(1) Description of the phenomenonIt may be an incorrect appoach to try to extrapolate the age of the Grand Canyon from present erosion rates. The Grand Canyon may have formed rather suddenly.
The major Mt. Ste. Helen's eruption took place in a few hours. Yet the aftermath was such, that future scientists, if they were unfamiliar with the history of the phenomenon, might think that the resulting geological formations required millions of years to unfold.
Sedimentary rocks are produced when materials dissolved or suspended in a transport medium (usually water) settle out and form a layer of precipitate. Any moisture in the sediments escapes (desiccation). During or after desiccation chemical reactions among the particles of sediment cement them into rock (lithification). The longer the period of sedimentation, the thicker a layer of rock will be and the longer the required period of lithification. Sedimentary rock formation can be observed today, and it produces rocks just like the ones we see layered in places like the Grand Canyon.

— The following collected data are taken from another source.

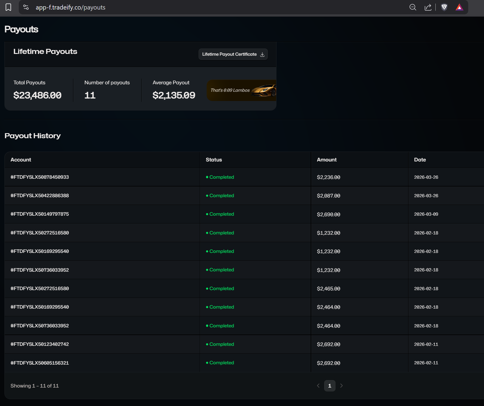Open the Brave Shields lion icon
This screenshot has height=406, width=484.
pos(444,7)
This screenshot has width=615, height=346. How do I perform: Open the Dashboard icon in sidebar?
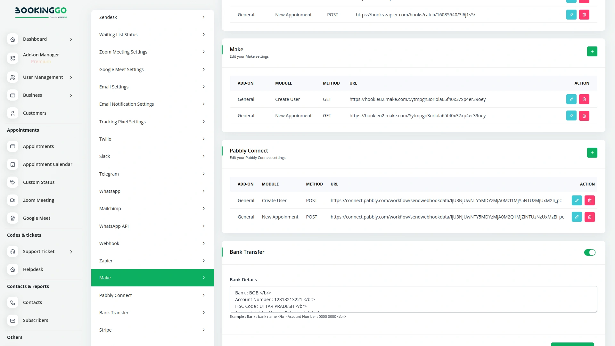tap(12, 39)
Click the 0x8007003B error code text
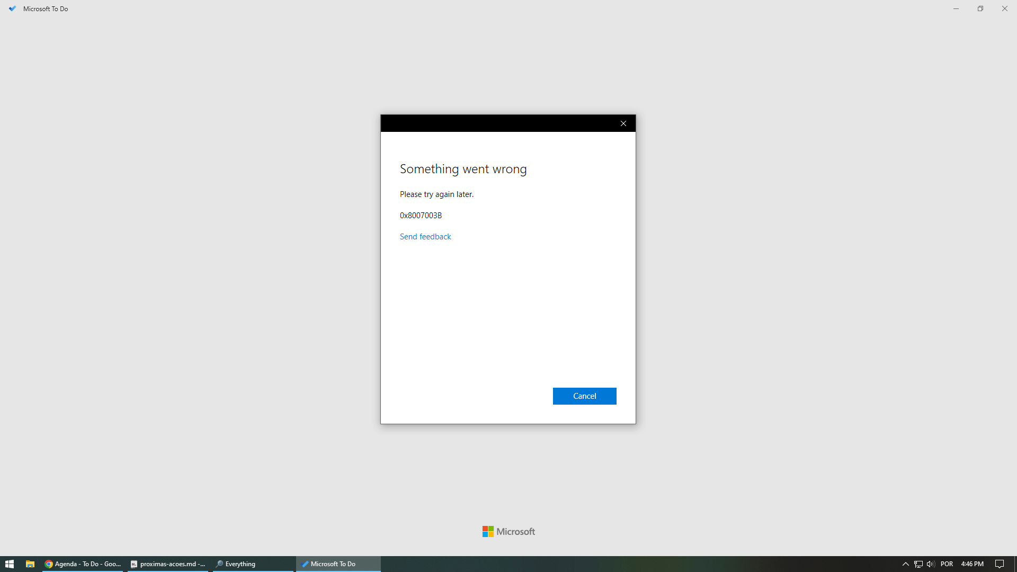The height and width of the screenshot is (572, 1017). [x=421, y=216]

(2) Why this phenomenon indicates an ancient earth
The average thickness of sediments on the North American continent is about a mile, though in the Appalachian Mountains it is five miles. These rocks display anywhere from scores to thousands of discrete layers. For multiple such layers to form, a period of sedimentation must occur, then the transport medium (wind or water) must be removed, then lithification must take place, then another layer of sediment must be laid on top of the first. Lithification is a chemical process which proceeds at a relatively slow rate, with no known method of making it go faster. From observed rates of sedimentation and lithification it is calculated that, even allowing for periodic catastrophes, it must have taken millions of years to form the sedimentary rocks on the North American continent. For example, the Redwall Limestone found in the American Southwest is 700 feet thick; the known rate of lithification of limestone would require 1.6 million years for that layer alone, after deposition was finished. Furthermore, the Redwall formation had several thousand feet of sedimentary rock laid on top of it after it hardened. There are canyons such as the Grand Canyon cut through these sedimentary rocks. So the layers of rocks must have formed first, and then wind and water cut the canyons. The Grand Canyon is a mile deep. Even assuming numerous catastrophes, it must have taken hundreds of thousands of years for the Grand Canyon to be cut after the sedimentary rock had formed.
(3) Could the great deluge explain this phenomenon?
One flood cannot produce multiple discrete layers of sedimentary rocks. Without lithification, a new layer just mixes with the one already there (some sediments display signs of this mixing, showing that the layer in place did not harden before the next layer was laid). How can the great deluge, in the span of about one year, have deposited a layer of sediment, retreated while the sediment hardened, returned to deposit another layer of sediment atop the first, retreated again while that layer hardened, and so through many layers of rock, and then poured retreating floodwaters through the resulting rock to cut a canyon a mile deep? If the sedimentary rocks and the canyons cut through them did not result from the natural forces that we see forming them today, then they are a sheer miracle performed by God.